Remy Bergasse Climbs the FA of Stepping Stones (5.14d)

posted by dpm on 03/08/2011

 

The line waited almost 20 years to see a first ascent, but do sport lines age like fine wine?

 

Stepping Stones (5.14d)  Photo: Nicolas, Remy's Blog

 

Steppe de Pierres or Stepping Stones was bolted back in 1992 by Laurent Simoni.  Located in the Calanques of Southern France, the route sat idle at the epicenter of world sport climbing waiting for an ascent.  It looks like bolts back then are stronger than ever as they sustained Remy on numerous whippers during the 15-20 sessions he needed to refine his beta and grab the first ascent of the line. 

After coming down from the route and considering the work he put into it, Remy gave a breakdown of the difficulty on his blog stating, “the route can be divided into a resistance 8c (5.14b) followed by a section with very small holds.
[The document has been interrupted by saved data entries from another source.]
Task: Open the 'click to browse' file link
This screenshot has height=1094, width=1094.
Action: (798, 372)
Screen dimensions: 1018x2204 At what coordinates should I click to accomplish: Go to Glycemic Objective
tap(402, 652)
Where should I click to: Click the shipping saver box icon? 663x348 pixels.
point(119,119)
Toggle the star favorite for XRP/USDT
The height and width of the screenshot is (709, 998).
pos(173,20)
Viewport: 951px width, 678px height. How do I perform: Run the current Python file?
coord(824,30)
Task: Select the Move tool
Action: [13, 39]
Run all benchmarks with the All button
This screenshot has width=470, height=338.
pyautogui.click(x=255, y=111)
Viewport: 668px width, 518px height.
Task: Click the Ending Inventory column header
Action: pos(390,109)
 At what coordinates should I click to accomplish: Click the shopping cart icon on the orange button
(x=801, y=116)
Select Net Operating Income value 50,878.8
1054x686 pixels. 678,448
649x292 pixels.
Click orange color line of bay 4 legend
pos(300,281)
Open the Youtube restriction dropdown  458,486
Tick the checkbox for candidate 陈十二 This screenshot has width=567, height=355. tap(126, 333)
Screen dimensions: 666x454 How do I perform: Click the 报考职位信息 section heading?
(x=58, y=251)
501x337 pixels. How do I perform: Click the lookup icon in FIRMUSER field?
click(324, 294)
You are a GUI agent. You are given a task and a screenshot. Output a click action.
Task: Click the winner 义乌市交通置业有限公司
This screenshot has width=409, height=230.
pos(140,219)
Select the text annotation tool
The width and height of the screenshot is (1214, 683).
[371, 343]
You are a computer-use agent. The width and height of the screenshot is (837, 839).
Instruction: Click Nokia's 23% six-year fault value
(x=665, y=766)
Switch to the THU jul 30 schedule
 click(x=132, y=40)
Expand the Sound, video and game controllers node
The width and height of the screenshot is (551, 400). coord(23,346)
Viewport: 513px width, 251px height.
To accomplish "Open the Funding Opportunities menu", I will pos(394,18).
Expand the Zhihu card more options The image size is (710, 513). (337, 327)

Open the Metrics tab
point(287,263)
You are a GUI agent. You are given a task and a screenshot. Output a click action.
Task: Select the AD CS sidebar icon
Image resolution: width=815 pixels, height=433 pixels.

These 10 moves would also weigh in around 8c.  Last, but not least comes a very hard boulder crux which is around 7C (V9) in itself.”

 


Remy after the rockfall.  Photo: Remy's Blog


At the end of the day Remy went back to the crag to shoot some photos of the line and was given a “proper” send off from the route.  While on route shooting photos, a large block broke free and smashed into Remy’s face leaving him with several deep cuts, but no breaks.  So, to answer the original question, a 20-year-old aged route does not go down as a smooth as fine wine, but congratulations to Remy on the send!